12-01-2011, 12:40 AM
Ralph Wrote:This is an interesting discussion! Stein, I am impressed by the amount of work you put into it.
Oh, not much work - I just copied and pasted from a couple of previous discussions elsewhere :-)
Ralph Wrote:For me the acceptability of any selective compression seems a subjective perception.
I agree. And the compression ratio does not have to be the same all along a layout. An extremely common thing in layouts (so common that most of us doesn't even think consciously about it) is e.g. that the distance between towns/modeled scenes often is compressed a lot more than the distances within the town/scene.
Or as Byron Henderson describes a specific design challenge when modeling a town: "On a project I am completing now, one of the challenges is a scene that was about half of a mile long in real life. It needs to fit in about 600 scale feet of benchwork between two curves. While a simple 4-to-1 compression would theoretically fit, it wouldn’t capture the personality of the signature elements, which include a truly massive industry, a very modelgenic station, and a couple of smaller typical Midwestern rail-served businesses.
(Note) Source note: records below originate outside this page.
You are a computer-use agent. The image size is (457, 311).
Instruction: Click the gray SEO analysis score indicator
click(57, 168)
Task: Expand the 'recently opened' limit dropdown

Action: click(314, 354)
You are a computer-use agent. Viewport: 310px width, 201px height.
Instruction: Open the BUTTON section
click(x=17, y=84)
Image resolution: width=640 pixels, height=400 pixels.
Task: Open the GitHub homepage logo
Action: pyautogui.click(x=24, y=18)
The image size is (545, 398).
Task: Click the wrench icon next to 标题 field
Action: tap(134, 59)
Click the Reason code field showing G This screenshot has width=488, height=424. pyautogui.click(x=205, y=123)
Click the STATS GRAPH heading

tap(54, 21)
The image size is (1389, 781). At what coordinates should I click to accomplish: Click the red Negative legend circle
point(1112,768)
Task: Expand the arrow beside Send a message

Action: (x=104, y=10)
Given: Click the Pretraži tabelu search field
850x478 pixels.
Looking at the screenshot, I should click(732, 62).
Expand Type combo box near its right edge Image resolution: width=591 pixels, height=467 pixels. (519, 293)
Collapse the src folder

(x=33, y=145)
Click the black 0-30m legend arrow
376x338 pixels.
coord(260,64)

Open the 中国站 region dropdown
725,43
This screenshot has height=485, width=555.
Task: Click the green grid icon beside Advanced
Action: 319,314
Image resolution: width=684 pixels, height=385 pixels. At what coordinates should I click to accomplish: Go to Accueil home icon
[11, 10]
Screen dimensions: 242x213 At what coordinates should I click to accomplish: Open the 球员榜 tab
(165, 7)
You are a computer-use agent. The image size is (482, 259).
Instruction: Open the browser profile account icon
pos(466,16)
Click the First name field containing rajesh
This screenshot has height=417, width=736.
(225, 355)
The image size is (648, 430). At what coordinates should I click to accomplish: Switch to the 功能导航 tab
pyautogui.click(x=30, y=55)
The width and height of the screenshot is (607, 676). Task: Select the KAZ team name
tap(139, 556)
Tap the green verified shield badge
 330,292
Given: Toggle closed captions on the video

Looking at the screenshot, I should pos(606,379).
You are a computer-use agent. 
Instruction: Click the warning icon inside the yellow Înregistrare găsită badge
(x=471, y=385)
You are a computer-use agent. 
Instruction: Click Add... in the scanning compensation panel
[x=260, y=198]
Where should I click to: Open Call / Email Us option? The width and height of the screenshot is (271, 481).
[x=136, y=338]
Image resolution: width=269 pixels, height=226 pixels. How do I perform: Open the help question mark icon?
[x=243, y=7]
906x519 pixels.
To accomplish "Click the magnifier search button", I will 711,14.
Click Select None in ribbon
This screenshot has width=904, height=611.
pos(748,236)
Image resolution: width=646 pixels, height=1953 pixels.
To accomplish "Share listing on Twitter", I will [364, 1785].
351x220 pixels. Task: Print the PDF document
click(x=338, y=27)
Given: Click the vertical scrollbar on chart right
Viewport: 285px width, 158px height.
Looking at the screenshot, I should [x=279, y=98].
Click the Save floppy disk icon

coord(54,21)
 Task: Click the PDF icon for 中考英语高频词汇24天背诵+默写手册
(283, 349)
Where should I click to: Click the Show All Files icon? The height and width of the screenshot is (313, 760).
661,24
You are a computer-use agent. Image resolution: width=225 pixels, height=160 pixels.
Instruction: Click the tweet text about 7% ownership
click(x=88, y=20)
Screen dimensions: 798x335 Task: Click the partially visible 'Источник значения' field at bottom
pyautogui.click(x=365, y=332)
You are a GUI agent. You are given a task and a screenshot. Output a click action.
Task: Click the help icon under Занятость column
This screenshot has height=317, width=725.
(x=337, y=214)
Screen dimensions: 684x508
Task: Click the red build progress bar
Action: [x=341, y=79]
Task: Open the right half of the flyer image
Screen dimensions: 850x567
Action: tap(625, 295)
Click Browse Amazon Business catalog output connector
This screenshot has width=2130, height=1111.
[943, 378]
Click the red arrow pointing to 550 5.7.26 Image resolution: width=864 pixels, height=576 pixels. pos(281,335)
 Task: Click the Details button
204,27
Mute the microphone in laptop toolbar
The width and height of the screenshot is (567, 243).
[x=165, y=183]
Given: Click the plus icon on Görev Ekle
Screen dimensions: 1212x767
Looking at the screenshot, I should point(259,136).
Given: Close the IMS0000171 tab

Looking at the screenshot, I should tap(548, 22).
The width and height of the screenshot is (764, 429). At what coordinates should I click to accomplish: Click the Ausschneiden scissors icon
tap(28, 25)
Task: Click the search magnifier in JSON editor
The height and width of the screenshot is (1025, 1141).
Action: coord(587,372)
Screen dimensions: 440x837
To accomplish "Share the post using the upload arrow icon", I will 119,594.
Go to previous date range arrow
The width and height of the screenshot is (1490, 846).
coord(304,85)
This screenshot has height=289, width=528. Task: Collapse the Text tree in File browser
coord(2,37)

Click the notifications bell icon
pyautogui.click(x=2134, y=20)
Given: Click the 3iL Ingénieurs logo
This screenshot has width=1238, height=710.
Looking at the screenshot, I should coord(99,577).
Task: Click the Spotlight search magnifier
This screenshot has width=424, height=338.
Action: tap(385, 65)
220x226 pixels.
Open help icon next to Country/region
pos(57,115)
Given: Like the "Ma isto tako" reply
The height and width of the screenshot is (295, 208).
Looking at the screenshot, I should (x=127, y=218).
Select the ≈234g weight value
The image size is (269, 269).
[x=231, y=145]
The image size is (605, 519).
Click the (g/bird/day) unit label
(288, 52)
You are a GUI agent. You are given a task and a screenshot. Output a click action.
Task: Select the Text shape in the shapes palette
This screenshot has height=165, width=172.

Fitting it all in while including a bit of the street grid that helped define the real scene required flipping one spur to point west instead of east and placing a station on a curve. This allowed the track configurations around the large plant to more strongly resemble their real life counterparts."
Ralph Wrote:I'm sure a lot of modelers would say that my LaRoche Manufacturing company stretches the limits of believability with its size being only a little larger than the freight car serving it, but I like it .![]()
Maybe its position in the back of a scene makes it less obviously undersized.
Putting stuff at the back of a scene often allows you to make them look bigger - the brain is "fooled" into (or rather - finds it less jarring) to think that we are only seeing part of the structure - there is more somewhere behind it.
For this specific building, FWIW, I think that the combination of seeing the large silos (belonging to another industry) in the background, having lots of track, the obviously cramped space between the track and the rocks behind it and having an road with a truck there makes me think that this is a small receiving/shipping building shoehorned into a narrow spot on the railroad - where the industry will be loading or unloading single boxcars, and then transport them by truck to their actual production facility, and not the actual production facility.